By adding a trailing truck, however, a deeper firebox could be placed behind the rear driving wheels, which in turn would increase the engine’s boiler capacity.
The first 2-10-2s were built by Baldwin in 1903 for the Santa Fe, which actually needed the trailing truck to back its helper engines down the twisting alignment of Raton Pass. These early engines were little more than 2-10-0 boilers mounted on a 2-10-2 frame.
Subsequent 2-10-2s had vastly improved boilers, and with the introduction of trailing trucks incorporating outside bearings, it became possible to fully support a wide and deep firebox. The resulting 2-10-2 design had both better riding stability, thanks to centering devices in the trailing truck, and a boiler of greatly increased capacity.
The 2-10-2 was called the Santa Fe type, named after the railroad that developed the engine. With 342 examples on the roster, Santa Fe owned more 2-10-2s than anyone else.
The 2-10-2 quickly gained popularity. Large numbers were built beginning in 1915, and they were used extensively in heavy freight service.

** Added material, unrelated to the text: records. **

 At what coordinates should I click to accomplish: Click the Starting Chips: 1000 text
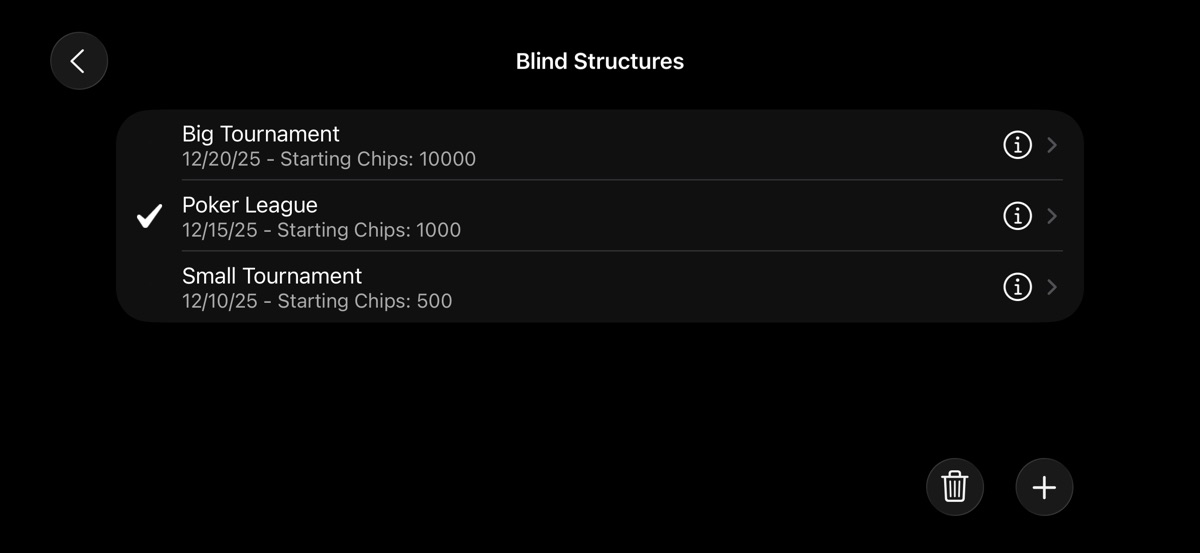[369, 230]

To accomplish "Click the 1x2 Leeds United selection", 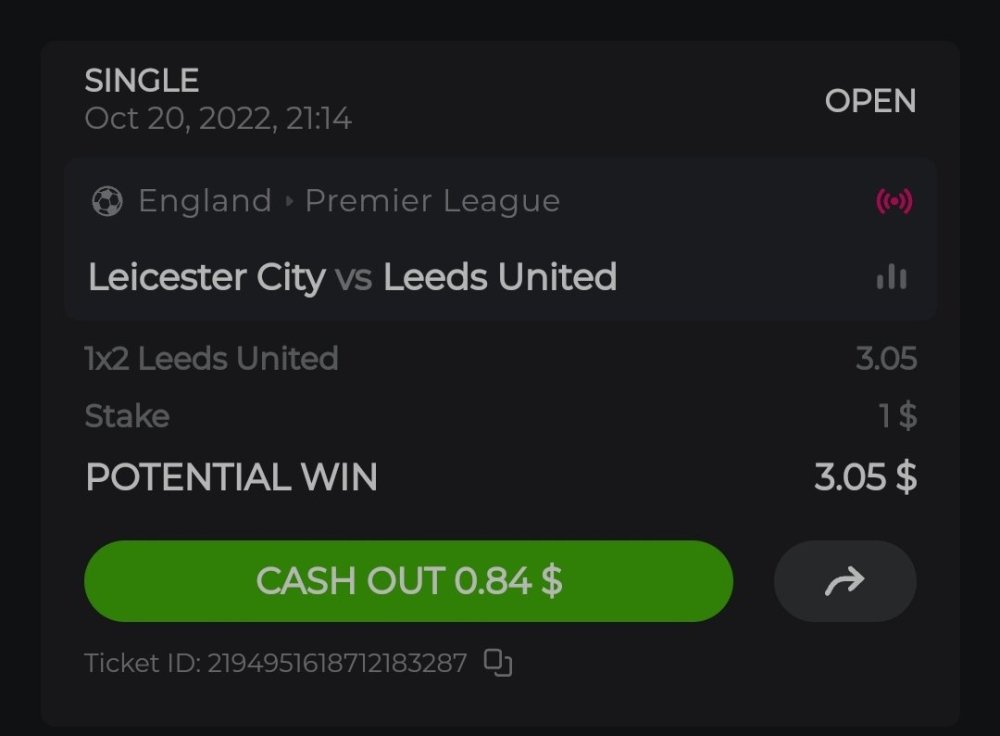I will (x=212, y=358).
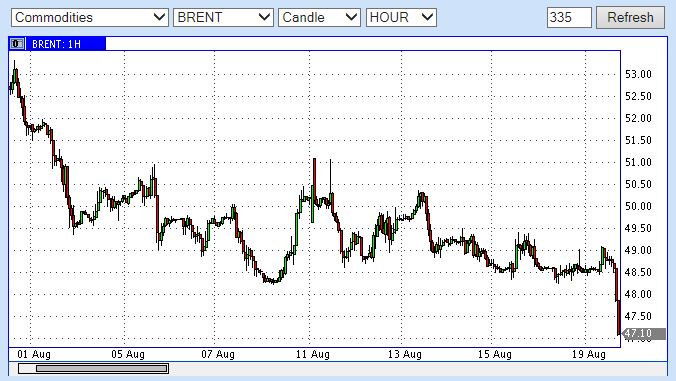Open the Candle chart type dropdown
Screen dimensions: 676x381
pyautogui.click(x=319, y=18)
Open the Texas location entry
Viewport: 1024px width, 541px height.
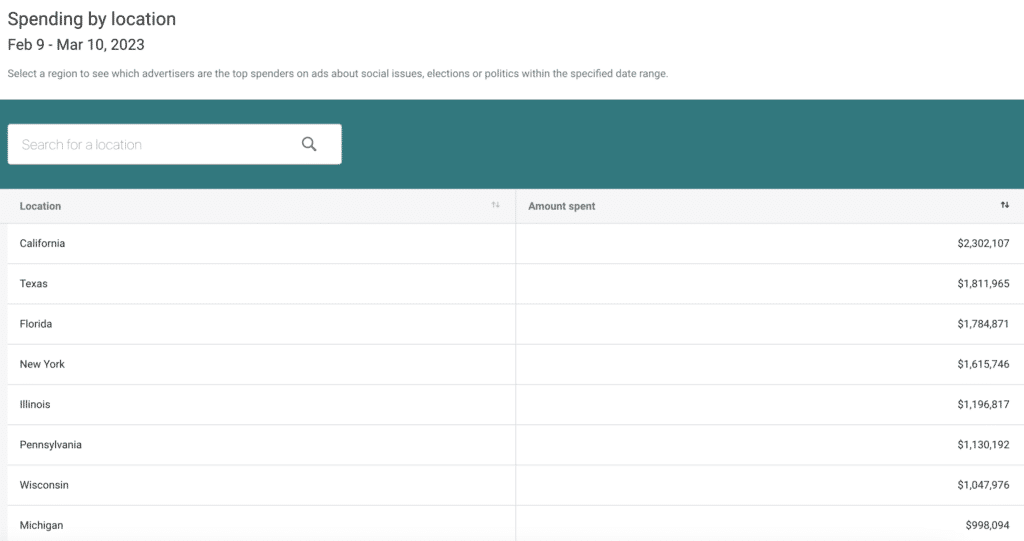(34, 284)
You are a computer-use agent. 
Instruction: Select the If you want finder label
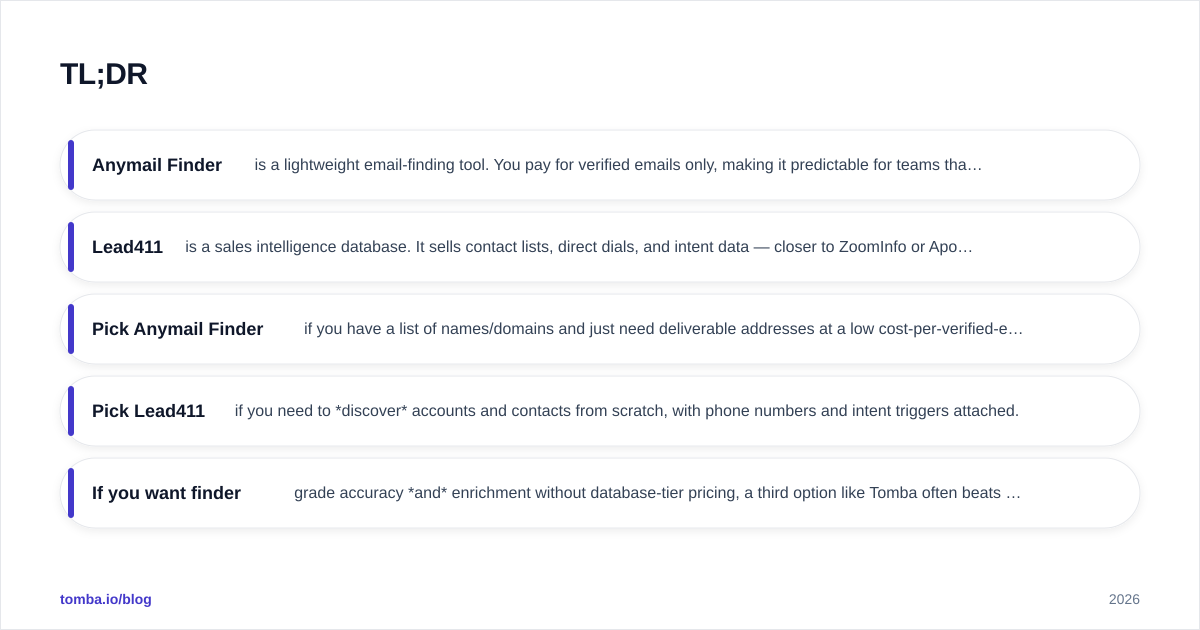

At the time, it was common practice for railroads to assemble as many cars as possible into slow, heavy drag freights, which maximized the locomotive’s pulling power. For this, a Santa Fe fit the bill. With its great adhesion, it could move a bigger train than other non-articulated locomotives of the time. Not surprisingly, it became a popular engine with railroad operating departments.
The wheel arrangement also benefited from subsequent advancements in locomotive technology. The Santa Fe was quickly fitted with superheaters, stokers, axle lateral motion devices, and other improvements. Light and heavy versions of the 2-10-2 were designed by the United States Railroad Administration for use during World War I.
The 2-10-2 was used extensively in the mountains, and railroads such as Erie, Frisco, Southern Pacific, Union Pacific, and Baltimore & Ohio acquired sizeable fleets. As a drag engine, it could also haul long trains across level terrain, and in this capacity it found favor with flatter roads such as Illinois Central and Atlantic Coast Line.
Nevertheless, their popularity was short-lived. While the 2-10-2 had a better boiler than the 2-10-0, it was still a low-speed engine plagued by high maintenance costs.
The reciprocating masses of its big pistons and heavy main rods could not be effectively counterbalanced, and the magnitude of the problem increased with its speed (particularly above 30 mph). Also, there was just not enough room on a 63-inch driver – the largest in use on a Santa Fe – to hold the needed counterweight. As a result, the locomotive frames became misaligned and track was damaged.
As the locomotives began to accumulate excessive shop time, the railroads’ ardor for the 2-10-2 quickly cooled.
The last 2-10-2s were built by Baldwin, delivered to the Reading in 1931.
Overall, about 2,200 were built.
The problems inherent in the Santa Fe were eventually resolved with the 2-10-4 and modern articulated locomotives. These engines began to replace the 2-10-2 in main-line service during the 1920s. Thereafter, the Santa Fe began to fill niche roles in pusher service or as the motive power on coal and ore drags.
Several railroads used the boilers from surplus 2-10-2s to create new dual service 4-8-2s that were better suited to their needs. The diesel, of course, was ideally suited for the same assignments as the 2-10-2, and when it arrived, the Santa Fe type was hard hit.
The last 2-10-2 to operate pulled an excursion train on the Duluth, Missabe & Iron Range in 1962.